Collected data
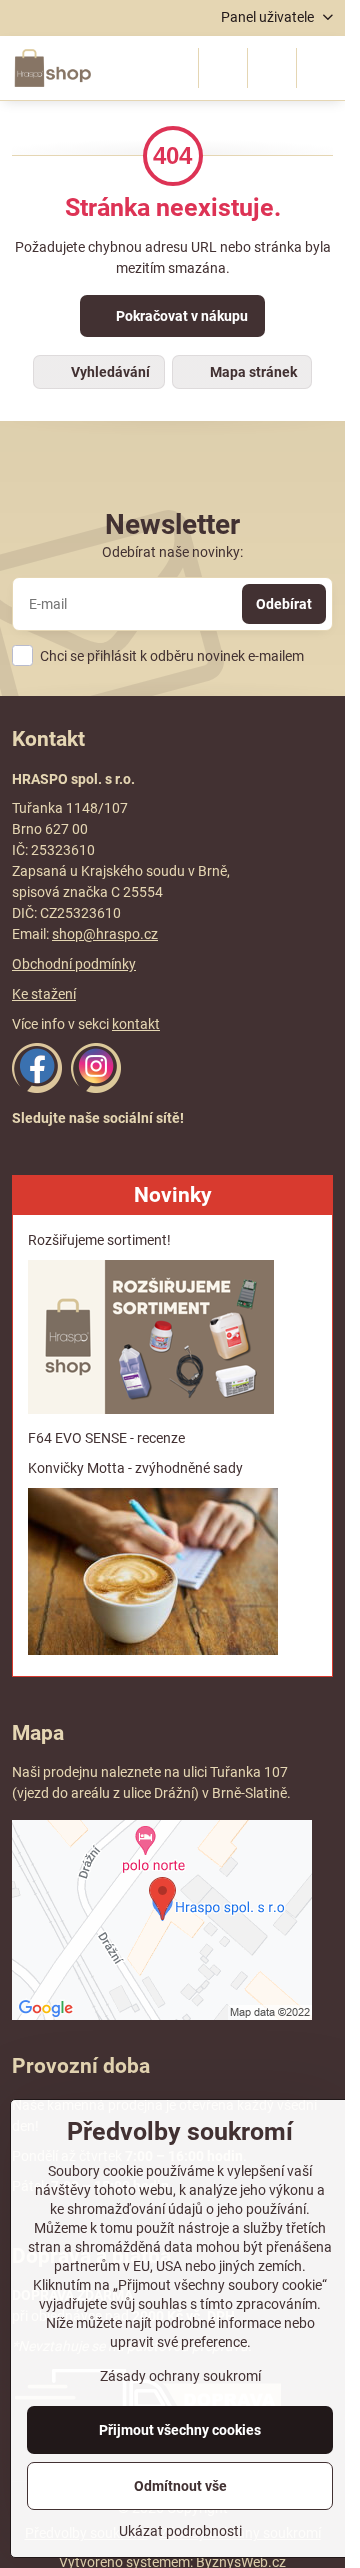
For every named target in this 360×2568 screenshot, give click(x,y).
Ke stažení (44, 994)
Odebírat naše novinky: (172, 552)
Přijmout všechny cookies (180, 2430)
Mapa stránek (252, 372)
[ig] (96, 1088)
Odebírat (284, 604)
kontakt (136, 1024)
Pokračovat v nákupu (180, 316)
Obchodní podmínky (74, 964)
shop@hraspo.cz (105, 934)
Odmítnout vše (180, 2486)
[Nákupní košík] (272, 68)
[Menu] (321, 68)
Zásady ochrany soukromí (180, 2376)
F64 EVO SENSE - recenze (106, 1438)
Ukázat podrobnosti (180, 2531)
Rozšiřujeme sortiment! (99, 1240)
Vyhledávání (109, 372)
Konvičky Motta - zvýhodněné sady (135, 1468)
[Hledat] (223, 68)
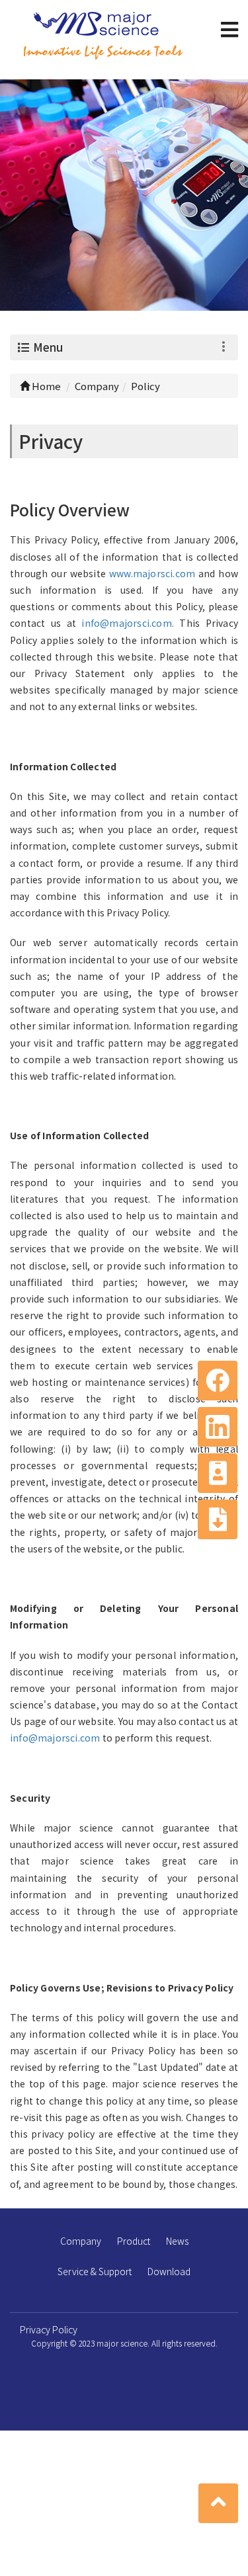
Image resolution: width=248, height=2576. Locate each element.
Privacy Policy (48, 2329)
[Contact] (217, 1473)
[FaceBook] (217, 1380)
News (177, 2240)
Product (133, 2240)
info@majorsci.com (55, 1737)
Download (168, 2271)
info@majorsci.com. (127, 622)
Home (45, 386)
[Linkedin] (217, 1427)
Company (80, 2240)
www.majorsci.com (153, 573)
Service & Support (95, 2271)
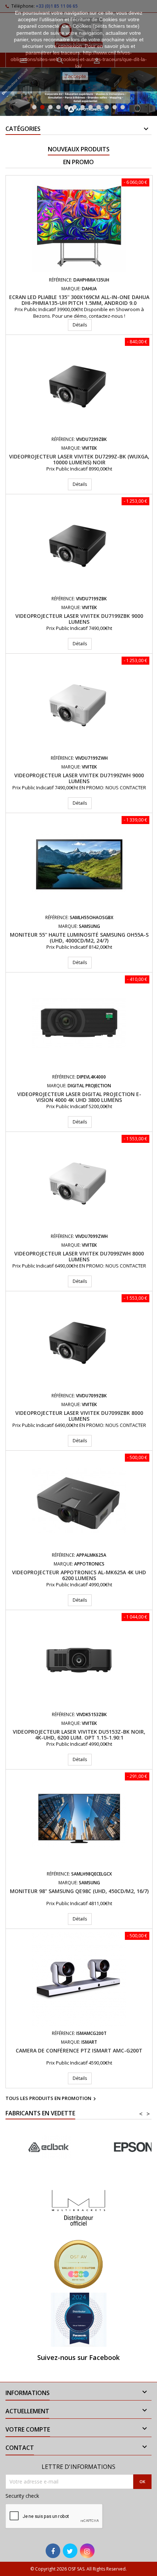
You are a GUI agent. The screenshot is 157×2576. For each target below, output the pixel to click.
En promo (78, 162)
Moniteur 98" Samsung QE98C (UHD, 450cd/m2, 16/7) (79, 1891)
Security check (22, 2496)
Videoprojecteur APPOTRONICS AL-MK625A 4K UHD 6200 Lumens (79, 1575)
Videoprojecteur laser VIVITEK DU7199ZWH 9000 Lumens (79, 778)
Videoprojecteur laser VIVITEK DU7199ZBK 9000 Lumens (79, 618)
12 (122, 107)
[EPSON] (48, 2147)
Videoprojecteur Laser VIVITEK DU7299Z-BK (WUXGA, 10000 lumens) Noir (79, 459)
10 (106, 107)
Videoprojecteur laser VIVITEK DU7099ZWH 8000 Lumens (79, 1256)
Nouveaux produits (79, 149)
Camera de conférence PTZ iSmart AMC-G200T (79, 2050)
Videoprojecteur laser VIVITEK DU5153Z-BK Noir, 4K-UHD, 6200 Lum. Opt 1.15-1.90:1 (79, 1734)
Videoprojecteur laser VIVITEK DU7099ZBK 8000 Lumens (79, 1415)
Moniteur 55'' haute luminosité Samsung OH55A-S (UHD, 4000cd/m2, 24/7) (79, 937)
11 (114, 107)
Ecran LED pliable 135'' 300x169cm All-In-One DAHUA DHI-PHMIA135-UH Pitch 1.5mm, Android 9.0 (79, 300)
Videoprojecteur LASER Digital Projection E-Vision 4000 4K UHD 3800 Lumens (79, 1097)
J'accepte (75, 76)
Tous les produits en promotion (51, 2099)
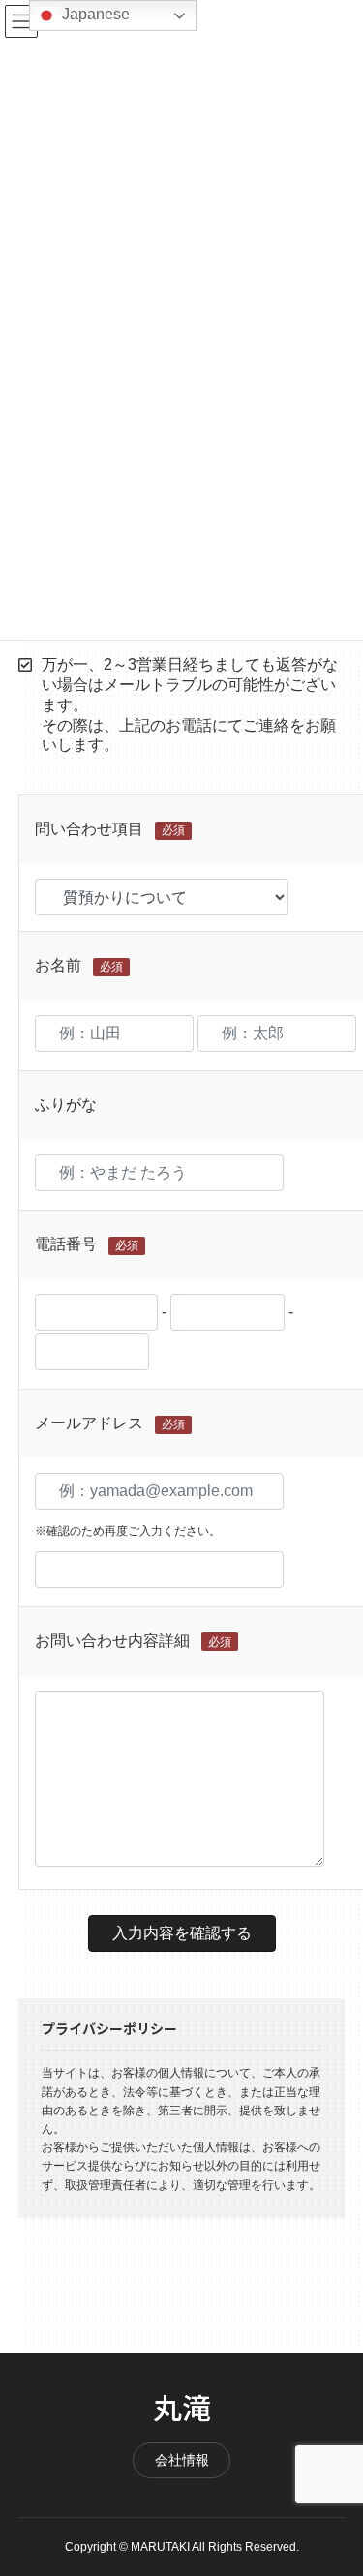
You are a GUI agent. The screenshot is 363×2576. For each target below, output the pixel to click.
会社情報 (182, 2460)
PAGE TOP (337, 2482)
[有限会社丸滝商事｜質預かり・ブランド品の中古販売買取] (182, 2408)
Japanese (94, 14)
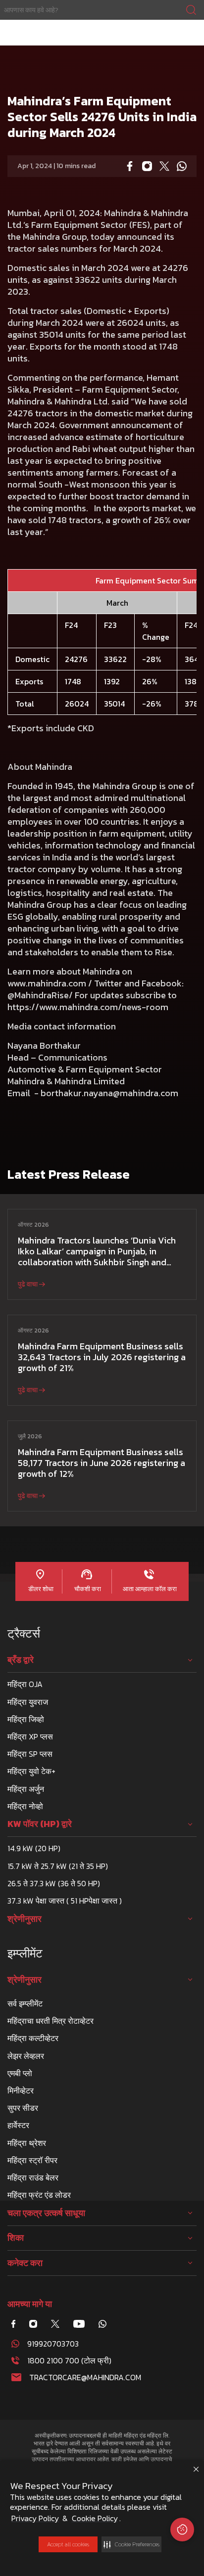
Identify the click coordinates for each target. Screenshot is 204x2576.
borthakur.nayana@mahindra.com (109, 1093)
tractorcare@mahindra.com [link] (85, 2377)
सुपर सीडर (22, 2108)
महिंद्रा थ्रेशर (26, 2143)
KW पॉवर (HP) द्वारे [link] (39, 1824)
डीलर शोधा (40, 1589)
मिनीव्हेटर (20, 2090)
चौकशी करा (87, 1589)
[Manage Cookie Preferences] (182, 2529)
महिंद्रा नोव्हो (25, 1806)
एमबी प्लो (19, 2073)
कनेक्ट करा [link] (25, 2263)
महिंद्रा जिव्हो (25, 1719)
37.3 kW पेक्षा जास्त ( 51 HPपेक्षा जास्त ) (64, 1901)
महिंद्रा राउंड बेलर (32, 2177)
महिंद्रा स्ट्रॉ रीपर (32, 2160)
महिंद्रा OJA (25, 1684)
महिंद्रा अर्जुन (25, 1789)
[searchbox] (102, 10)
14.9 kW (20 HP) (33, 1848)
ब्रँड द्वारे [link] (20, 1660)
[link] (102, 10)
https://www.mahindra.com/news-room (87, 1007)
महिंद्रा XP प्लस (30, 1736)
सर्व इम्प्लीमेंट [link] (25, 2003)
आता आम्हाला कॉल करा (149, 1589)
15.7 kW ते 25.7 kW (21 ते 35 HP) (57, 1866)
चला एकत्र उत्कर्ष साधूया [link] (46, 2213)
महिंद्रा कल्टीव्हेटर (32, 2038)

**ACTIVITY**.
Show every line of the records above that contains the word "each".

**RESPONSE BELOW**.
Image resolution: width=248, height=2576. Locate each element.
You are a GUI agent. The screenshot is 157×2576. For each target below, output the pixel to click.
You are a GUI agent. The screenshot is 363×2576. For each target below, output the pixel to click.
Identify the click coordinates for each target. Screenshot is 204x2576.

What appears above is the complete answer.